The saturation character is great for thickening up group busses, and since it's multiband you can focus the processing on a specific frequency range, which can be really useful. The bands aren't super surgical, and the roll-offs on the crossover filters are nicely balanced, and this has the effect of separating the bands without making them feel disconnected. For me, a favourite target for the 1976 saturation was the drum bus — I can definitely see it being normalled into a patchbay, ready to deploy on the drum bus each and every time. In this role, when using similar crossover frequencies to those I've just described, but with the low crossover set just a touch higher and applying more assertive saturation, I was rewarded with a nice, solid thickening of the sound. It's an effect similar to that of pushing channels on a nice desk quite hard. Couple it with a nice compressor and you'd be addicted in no time!

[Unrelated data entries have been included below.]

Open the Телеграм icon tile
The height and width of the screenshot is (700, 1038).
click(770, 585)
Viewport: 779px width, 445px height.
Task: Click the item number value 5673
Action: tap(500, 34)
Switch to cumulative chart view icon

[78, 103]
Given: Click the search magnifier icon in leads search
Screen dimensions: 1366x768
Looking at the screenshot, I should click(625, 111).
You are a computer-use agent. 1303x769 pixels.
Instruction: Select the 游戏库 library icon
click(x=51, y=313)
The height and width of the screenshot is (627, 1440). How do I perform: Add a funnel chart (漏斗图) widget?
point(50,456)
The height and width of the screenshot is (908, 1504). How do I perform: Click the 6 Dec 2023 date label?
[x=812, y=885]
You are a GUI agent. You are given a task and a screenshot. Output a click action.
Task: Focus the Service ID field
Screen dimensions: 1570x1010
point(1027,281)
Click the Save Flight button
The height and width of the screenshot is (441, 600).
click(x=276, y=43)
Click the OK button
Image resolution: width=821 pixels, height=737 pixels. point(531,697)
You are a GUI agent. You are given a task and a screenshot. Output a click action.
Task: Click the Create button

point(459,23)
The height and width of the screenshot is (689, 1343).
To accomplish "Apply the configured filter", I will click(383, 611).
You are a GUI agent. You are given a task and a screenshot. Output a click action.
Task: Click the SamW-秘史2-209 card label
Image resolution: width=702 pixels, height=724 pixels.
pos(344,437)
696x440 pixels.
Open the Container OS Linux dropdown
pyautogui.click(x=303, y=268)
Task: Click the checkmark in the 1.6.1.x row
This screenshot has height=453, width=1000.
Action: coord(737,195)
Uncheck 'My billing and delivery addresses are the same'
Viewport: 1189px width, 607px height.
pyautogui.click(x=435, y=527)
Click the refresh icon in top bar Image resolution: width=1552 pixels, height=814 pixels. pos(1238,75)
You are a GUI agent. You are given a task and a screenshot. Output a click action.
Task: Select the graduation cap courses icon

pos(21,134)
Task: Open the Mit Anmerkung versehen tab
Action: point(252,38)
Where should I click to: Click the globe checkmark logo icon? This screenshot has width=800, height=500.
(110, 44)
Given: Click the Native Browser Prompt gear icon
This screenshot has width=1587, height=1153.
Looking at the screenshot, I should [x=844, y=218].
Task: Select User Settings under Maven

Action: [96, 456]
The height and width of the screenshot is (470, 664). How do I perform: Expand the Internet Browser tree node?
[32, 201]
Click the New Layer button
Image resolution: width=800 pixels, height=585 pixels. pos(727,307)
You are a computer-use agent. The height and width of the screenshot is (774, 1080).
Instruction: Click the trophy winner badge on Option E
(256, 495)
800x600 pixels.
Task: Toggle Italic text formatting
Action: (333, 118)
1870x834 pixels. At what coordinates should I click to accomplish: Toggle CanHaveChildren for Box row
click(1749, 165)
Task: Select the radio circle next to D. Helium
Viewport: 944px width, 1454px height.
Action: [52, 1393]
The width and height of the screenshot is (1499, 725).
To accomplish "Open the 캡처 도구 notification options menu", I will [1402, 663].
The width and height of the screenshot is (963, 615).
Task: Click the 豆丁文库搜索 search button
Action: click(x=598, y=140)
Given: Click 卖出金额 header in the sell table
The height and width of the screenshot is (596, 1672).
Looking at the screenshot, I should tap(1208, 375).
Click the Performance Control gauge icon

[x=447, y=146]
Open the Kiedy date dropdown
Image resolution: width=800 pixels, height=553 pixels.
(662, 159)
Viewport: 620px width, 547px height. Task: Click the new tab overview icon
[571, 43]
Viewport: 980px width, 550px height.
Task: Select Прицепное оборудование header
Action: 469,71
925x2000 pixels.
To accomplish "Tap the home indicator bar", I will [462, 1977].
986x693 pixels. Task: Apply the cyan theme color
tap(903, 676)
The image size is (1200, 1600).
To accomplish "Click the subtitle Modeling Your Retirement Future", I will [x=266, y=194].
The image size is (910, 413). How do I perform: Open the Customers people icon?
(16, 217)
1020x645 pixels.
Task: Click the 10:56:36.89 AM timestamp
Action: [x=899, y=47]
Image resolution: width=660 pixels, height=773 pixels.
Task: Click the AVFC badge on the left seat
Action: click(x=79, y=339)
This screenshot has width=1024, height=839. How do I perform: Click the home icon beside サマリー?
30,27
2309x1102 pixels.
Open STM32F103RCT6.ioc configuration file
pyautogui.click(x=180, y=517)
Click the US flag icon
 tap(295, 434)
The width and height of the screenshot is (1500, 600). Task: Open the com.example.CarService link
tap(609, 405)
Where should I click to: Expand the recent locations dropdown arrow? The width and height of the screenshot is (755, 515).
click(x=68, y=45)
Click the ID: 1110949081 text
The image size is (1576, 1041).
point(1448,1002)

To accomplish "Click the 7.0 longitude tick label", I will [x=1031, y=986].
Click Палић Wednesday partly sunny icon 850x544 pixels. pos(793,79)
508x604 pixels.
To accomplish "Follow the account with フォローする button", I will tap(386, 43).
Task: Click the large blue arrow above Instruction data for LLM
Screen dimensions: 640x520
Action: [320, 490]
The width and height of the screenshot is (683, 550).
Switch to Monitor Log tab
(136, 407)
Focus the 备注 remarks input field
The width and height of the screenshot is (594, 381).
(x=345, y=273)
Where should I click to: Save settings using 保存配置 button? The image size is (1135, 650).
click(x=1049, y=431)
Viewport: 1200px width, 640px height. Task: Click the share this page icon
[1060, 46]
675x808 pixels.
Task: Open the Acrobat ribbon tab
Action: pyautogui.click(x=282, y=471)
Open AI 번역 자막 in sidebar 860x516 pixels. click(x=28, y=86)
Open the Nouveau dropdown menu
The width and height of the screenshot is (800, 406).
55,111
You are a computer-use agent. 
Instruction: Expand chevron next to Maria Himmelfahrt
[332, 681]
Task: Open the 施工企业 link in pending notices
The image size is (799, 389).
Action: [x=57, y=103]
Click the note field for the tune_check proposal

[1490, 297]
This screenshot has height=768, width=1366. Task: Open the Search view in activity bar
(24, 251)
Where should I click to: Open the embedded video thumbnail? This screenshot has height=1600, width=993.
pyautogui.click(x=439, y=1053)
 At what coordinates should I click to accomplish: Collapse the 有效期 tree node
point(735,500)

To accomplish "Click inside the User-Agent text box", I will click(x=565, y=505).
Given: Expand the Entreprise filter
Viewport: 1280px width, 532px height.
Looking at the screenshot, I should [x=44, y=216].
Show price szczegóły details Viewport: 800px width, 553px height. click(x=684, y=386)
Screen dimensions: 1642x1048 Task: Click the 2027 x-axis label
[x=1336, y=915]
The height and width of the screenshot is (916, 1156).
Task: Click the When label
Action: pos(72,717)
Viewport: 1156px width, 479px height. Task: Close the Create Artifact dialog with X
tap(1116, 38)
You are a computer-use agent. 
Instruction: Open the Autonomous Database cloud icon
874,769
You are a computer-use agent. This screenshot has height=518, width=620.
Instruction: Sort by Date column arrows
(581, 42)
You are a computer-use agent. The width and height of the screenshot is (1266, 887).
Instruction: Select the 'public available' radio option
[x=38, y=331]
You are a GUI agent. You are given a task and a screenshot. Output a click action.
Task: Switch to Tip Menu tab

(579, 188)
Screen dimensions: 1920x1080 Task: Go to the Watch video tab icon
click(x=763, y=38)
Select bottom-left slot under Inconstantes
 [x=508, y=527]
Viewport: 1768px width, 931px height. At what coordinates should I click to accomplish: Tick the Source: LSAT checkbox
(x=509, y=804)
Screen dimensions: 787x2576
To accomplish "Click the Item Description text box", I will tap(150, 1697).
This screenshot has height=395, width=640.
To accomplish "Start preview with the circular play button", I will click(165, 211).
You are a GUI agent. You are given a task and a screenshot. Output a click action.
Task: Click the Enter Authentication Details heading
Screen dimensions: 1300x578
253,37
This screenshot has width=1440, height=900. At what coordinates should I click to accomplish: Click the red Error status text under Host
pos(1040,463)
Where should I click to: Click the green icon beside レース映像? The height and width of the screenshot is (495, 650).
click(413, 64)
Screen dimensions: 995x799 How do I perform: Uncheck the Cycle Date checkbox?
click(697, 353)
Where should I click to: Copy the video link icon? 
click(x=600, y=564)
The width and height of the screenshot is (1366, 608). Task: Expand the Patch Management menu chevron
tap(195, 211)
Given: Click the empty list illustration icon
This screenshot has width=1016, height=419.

For individual instruments, fine-tuning the crossover settings is vital if you're to achieve the best sound. By way of example, with acoustic guitar I found that a thinner-sounding instrument could be beefed up using hefty saturation below 250Hz and a little push in the mid-range, while leaving higher frequencies alone. A thin vocal can easily be given some richness and push with a tight mid-range band saturating just where the recorded voice is lacking. As you might imagine, distorted guitar loves the mid-range control too; it can deliver some lovely '70s-style crunch and thickness.